BEGIN

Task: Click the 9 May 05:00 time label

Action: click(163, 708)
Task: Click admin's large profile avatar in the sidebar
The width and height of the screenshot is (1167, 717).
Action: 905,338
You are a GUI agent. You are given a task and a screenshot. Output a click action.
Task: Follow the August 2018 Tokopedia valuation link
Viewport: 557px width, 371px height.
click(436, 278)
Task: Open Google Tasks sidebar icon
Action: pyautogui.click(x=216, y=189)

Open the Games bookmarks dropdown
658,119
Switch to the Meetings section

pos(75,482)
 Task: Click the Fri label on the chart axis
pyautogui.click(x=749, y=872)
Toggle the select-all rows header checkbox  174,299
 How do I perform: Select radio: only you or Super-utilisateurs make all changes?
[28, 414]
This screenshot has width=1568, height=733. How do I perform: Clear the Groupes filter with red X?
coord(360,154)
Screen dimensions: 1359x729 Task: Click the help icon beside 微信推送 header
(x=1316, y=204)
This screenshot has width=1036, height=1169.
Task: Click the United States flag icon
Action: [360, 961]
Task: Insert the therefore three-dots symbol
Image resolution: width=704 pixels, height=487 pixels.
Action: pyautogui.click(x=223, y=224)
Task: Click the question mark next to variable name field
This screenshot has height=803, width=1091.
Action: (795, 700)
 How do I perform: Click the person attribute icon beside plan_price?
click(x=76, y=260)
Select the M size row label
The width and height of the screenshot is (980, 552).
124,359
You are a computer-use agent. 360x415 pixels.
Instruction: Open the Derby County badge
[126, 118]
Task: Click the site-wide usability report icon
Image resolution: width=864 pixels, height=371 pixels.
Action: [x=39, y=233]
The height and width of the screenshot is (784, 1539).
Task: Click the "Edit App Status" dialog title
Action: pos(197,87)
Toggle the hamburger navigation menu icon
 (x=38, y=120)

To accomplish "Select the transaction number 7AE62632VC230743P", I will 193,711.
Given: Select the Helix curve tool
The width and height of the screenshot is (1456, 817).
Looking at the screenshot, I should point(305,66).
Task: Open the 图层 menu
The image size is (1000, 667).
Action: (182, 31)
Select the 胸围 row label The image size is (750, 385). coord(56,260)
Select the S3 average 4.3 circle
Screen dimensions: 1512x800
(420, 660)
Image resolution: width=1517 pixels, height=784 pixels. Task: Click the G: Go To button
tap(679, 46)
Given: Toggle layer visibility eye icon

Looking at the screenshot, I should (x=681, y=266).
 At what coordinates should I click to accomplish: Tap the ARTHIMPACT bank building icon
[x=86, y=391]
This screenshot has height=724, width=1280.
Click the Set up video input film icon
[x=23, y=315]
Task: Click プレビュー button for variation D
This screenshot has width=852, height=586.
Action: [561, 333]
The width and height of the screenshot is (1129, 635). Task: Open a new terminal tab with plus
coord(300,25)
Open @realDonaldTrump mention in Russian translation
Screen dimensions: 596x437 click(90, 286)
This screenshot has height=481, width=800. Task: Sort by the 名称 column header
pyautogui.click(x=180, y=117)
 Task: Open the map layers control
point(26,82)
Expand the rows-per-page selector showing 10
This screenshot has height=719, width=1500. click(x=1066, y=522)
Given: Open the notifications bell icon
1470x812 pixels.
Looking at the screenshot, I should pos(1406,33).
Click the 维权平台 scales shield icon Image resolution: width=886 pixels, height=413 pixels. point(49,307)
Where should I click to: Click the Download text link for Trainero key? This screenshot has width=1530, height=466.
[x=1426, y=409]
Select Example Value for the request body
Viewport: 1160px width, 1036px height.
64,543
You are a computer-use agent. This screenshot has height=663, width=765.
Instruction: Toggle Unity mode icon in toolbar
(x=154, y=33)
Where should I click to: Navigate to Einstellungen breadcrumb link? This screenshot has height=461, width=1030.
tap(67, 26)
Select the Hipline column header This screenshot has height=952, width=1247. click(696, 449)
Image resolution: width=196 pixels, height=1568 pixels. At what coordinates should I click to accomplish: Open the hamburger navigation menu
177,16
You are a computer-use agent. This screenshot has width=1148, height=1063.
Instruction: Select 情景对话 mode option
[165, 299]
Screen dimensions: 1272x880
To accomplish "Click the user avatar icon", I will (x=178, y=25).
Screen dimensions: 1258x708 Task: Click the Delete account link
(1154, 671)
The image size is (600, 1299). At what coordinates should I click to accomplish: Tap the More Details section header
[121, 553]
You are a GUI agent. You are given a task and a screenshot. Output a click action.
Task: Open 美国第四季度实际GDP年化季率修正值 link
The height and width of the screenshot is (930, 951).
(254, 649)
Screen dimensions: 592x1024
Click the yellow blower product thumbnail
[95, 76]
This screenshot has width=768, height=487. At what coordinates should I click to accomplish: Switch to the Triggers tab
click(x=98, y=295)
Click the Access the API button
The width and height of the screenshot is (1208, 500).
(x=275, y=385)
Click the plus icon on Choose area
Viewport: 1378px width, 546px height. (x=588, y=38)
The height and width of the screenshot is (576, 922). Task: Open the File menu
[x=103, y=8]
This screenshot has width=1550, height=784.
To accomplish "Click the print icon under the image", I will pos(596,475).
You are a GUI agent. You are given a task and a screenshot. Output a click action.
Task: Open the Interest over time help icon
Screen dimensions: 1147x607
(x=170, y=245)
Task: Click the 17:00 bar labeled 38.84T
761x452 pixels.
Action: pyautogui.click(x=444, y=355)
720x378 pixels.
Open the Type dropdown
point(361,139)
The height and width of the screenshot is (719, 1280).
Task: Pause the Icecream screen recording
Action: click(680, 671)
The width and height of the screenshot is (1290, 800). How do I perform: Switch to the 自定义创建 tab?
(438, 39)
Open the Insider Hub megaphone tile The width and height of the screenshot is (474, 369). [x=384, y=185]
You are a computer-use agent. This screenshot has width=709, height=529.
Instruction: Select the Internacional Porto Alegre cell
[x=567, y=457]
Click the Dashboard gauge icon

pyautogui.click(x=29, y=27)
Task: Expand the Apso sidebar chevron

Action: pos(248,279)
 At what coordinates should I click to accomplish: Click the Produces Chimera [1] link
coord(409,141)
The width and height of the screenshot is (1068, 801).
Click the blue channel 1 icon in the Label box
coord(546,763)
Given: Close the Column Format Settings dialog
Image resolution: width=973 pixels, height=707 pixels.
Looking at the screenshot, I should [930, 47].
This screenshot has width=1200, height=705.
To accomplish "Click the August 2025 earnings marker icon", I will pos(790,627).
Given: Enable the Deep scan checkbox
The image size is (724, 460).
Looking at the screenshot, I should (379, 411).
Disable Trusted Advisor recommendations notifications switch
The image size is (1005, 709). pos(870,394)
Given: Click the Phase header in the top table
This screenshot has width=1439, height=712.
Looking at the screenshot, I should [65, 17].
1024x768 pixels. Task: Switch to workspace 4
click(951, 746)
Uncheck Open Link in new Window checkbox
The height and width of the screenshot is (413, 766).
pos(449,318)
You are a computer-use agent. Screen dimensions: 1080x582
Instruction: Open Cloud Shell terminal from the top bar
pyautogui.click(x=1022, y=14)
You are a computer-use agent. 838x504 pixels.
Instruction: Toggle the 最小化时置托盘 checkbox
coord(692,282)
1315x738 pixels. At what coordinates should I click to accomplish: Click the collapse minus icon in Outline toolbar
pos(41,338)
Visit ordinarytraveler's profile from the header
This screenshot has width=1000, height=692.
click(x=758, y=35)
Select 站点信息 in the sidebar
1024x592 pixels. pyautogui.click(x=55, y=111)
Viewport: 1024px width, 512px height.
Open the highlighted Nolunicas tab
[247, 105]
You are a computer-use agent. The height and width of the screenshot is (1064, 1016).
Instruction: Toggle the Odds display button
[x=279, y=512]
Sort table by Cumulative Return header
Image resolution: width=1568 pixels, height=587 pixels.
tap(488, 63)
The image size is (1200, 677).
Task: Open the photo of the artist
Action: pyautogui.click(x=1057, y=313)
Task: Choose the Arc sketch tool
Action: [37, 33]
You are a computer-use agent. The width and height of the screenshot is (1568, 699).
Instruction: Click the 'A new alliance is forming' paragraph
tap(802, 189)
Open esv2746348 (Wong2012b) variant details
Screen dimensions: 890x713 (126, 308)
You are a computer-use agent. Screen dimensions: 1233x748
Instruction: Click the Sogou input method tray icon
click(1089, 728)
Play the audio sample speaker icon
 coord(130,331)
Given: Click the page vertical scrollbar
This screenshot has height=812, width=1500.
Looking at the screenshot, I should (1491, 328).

END

▸ **Directions for this task**:
The lines to return begin at the first line of the records and end at the line holding "Task: Insert the therefore three-dots symbol"; please return them exactly, including both, and nothing beyond.

▸ **Answer box**:
Task: Click the 9 May 05:00 time label

Action: click(163, 708)
Task: Click admin's large profile avatar in the sidebar
The width and height of the screenshot is (1167, 717).
Action: 905,338
You are a GUI agent. You are given a task and a screenshot. Output a click action.
Task: Follow the August 2018 Tokopedia valuation link
Viewport: 557px width, 371px height.
click(436, 278)
Task: Open Google Tasks sidebar icon
Action: pyautogui.click(x=216, y=189)

Open the Games bookmarks dropdown
658,119
Switch to the Meetings section

pos(75,482)
 Task: Click the Fri label on the chart axis
pyautogui.click(x=749, y=872)
Toggle the select-all rows header checkbox  174,299
 How do I perform: Select radio: only you or Super-utilisateurs make all changes?
[28, 414]
This screenshot has width=1568, height=733. How do I perform: Clear the Groupes filter with red X?
coord(360,154)
Screen dimensions: 1359x729 Task: Click the help icon beside 微信推送 header
(x=1316, y=204)
This screenshot has width=1036, height=1169.
Task: Click the United States flag icon
Action: [360, 961]
Task: Insert the therefore three-dots symbol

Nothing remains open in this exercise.